Prior to Tuesday's market opening, the People's Bank of China set the yuan midpoint rate at 6.7097, firmer than the previous fix of 6.7112.
Spot yuan traded at 6.7098 per dollar at midday, 13 pips weaker than the previous late session close and just 1 pip softer than Tuesday's midpoint rate.
"There is no trigger for the yuan to go in either direction right now," a Shanghai-based trader with a foreign bank said China, the world's second largest economy, will report first-quarter economic growth pace on Wednesday.
A Reuters poll showed that growth likely cooled to 6.2 percent, which would be the weakest pace in at least 27 years, though a flurry of measures to boost domestic demand may have put a floor under slowing activity in March.
Hopes for stronger policy support were somewhat dampened after the Chinese central bank on Monday reiterated its pledge to continue prudent monetary policy, and repeated that Beijing will not resort to "flood-like" stimulus.

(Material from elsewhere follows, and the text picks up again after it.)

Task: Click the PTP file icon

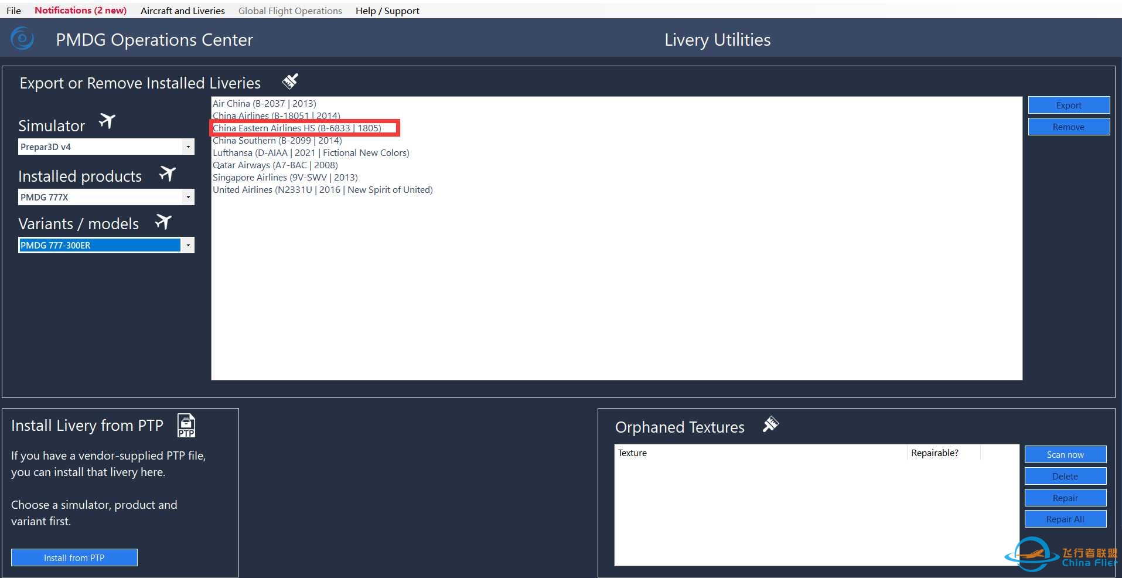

Even if first-quarter growth turns out to be higher than expected, support for the yuan looks limited as investors in yuan-denominated assets may use the opportunity take profit, said Ken Cheung, senior Asian FX strategist at Mizuho.
"If proved to remain strong, (China GDP) might not boost sentiment further," he wrote in a note on Tuesday.
The Sino-U.S. trade talks continue be a market focus market, said a trader based in Shanghai who expects the yuan remain around 6.7 to the dollar until there's more news on their outlook.
The two sides will carry on negotiations via phone this week, U.S. Treasury Secretary Steven Mnuchin said on Saturday.
The official said he is hopeful the two countries are "getting close to the final round of concluding issues."
The offshore yuan was trading 0.01 percent weaker than the onshore spot at 6.7102 per dollar.